Rupee likely to appreciate to 52-53 level by Mar ’13
Nov 28 2012 , Mumbai
Lot depends on progress in reforms, easing of trade deficit
Anil Bhansali, vice-president (risk advisory), Mecklai Financial Services, said, “The government’s indecisiveness in reforms, such as FDI in retail, insurance and pensions, is significantly contributing to rupee depreciation. Oil and defence companies are continuously buying dollars to meet month-end import commitments. Also, as the rupee is falling, companies are now covering the unhedged loans taken earlier.”
“Once you see FDI in retail and other reforms materialising, the rupee will strengthen to 52-53 levels by March 2013 subject to the fact that there is no global uncertainty in January and March, US Fiscal cliff happens in December and RBI cuts rates in December or in the first quarter of next year,” added Bhansali.
Bhansali said the main reason for the volatility is that when the rupee was appreciating and was at 51.35-51.45 levels in September, importers assumed that the rupee would stay at the current levels, bought at that level and did not hedge.
“The main reason for the volatility is that if the rupee crosses a level, people (importers) panic and buy. Also RBI steps in, but it is only for a small period,” added Bhansali.
Jamal Mecklai, chief executive officer at Mecklai Financial Services, said, “The rupee is slowly and continuously sliding as the current account deficit is widening, but I don’t think it will weaken beyond 57.”
NS Venkatesh, treasury head, IDBI Bank, said, “The rupee will continue to remain under pressure in the near term because the trade deficit is widening. But going ahead, US fiscal cliff, government’s actions on the announced reforms, proactive budget to help industry, will bring positiveness in the system, which would bring more capital flows from not only FII but also FDI.”
“Outside India, growth is not happening in the euro zone and the US, UK, Japan is not doing well and China is in a soft landing, so, commodity prices are likely to fall. Therefore, pressure on trade deficit will fall and dollar will show weakening. The rupee will trade to 51-52 levels by March. In near term, say in one week, the rupee will be in 55.20-55.80 levels,” added Venkatesh of IDBI Bank.

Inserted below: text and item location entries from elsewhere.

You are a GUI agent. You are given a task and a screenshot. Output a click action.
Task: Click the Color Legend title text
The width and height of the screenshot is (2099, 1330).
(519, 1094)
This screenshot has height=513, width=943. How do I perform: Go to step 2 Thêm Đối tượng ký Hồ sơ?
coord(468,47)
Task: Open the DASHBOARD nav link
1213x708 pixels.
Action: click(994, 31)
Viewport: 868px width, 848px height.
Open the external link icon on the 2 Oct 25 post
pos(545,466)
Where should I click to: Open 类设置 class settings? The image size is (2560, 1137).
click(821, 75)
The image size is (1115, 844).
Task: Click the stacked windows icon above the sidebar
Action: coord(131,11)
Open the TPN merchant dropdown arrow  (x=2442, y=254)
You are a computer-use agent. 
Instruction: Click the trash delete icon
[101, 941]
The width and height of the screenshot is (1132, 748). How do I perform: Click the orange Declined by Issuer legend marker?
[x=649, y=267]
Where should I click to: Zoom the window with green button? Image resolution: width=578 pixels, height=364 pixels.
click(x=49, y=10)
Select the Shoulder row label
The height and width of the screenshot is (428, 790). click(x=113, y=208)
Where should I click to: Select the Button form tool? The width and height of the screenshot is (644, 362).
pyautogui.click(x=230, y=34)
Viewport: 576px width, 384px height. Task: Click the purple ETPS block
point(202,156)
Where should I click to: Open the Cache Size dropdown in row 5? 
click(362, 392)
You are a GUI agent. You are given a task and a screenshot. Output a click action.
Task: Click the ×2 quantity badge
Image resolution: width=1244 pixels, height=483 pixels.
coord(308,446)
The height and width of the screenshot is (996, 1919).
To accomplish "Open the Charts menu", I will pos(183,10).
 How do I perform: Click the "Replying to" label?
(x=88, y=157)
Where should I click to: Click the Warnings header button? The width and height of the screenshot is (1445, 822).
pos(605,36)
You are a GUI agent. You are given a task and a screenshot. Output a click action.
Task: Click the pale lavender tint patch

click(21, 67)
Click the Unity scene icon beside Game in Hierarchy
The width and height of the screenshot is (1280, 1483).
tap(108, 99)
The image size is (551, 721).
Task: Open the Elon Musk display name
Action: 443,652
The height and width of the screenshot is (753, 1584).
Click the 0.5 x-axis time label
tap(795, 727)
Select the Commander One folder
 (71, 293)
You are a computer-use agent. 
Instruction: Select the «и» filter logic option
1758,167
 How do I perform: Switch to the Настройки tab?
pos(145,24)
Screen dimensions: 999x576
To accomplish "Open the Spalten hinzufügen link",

Anwarul Hoda, former member planning commission and at present professor at Indian Council for Research on International economic relations (ICRIER), said, “When India was growing between 2004-05 and 2009, the rupee was at less than 40 to the dollar, so why can’t it happen again if we are able to control inflation and RBI cuts rates to bring more investments (domestic and foreign). If we can get back to the normal path of growth at 8-9 per cent, we could see rupee appreciate.”
“The exchange rates are influenced by inflation, current account deficit. In India, the inflation is much more than that in the United States. Inflation is also caused by fiscal deficit, which the government has targeted to be 5.3 per cent, but most probably this target will not be achieved and it would reach 5.7 per cent due to high subsidies,” added Hoda.
On Tuesday (November 27), the rupee closed stronger at 55.45 levels to the US dollar after opening at 55.55 levels. The USD-INR pair made the intra-day high of 55.77 levels and low of 55.43 levels. The 30-pack Sensex had posted its biggest daily gain in more than two months as investor sentiment turned positive on growing hopes that the government would push through reforms to stimulate growth and avoid a ratings downgrade. Global rating agency Moody’s announced that the outlook on its Baa3 rating for India is stable, citing the country’s large, diverse economy and strong gross domestic product growth as supportive of the rating. The Sensex was up 1.65 per cent or 305.07 points, at 18,842.08, its highest close since November 8, and is just 295 points away from year high.The Nifty gained 1.62 per cent, or 91.55 points, to 5,727.45. Both the indices posted their biggest gains since September 21.
The stock market and the currency markets were closed on Wednesday on account of Guru Nanak Jayanti.
“The rupee could remain under pressure in the near-term due to a widening fiscal gap, with hopes diminishing for dollar inflows as the Parliament remains in a deadlock over reforms. The GPD data for the second quarter is due on November 30. With no improvement in overall economy, we expect the figures to disappoint the market again,” said Abhishek Goenka, founder and chief executive officer of India Forex Advisors.
“The rupee was seen moving out of the way from the international markets. It was seen trading parallels with the Dollar Index. When it slipped to 80.10 levels, rupee was seen touching 55.77 levels, while Dollar Index recovering to 80.30 levels was followed by recovery in rupee. A correction could be seen as said earlier. The event to focus will be the second quarter GDP figures due on Friday. We expect the figures on lower side that will further add volatility in the local market,” added Goenka.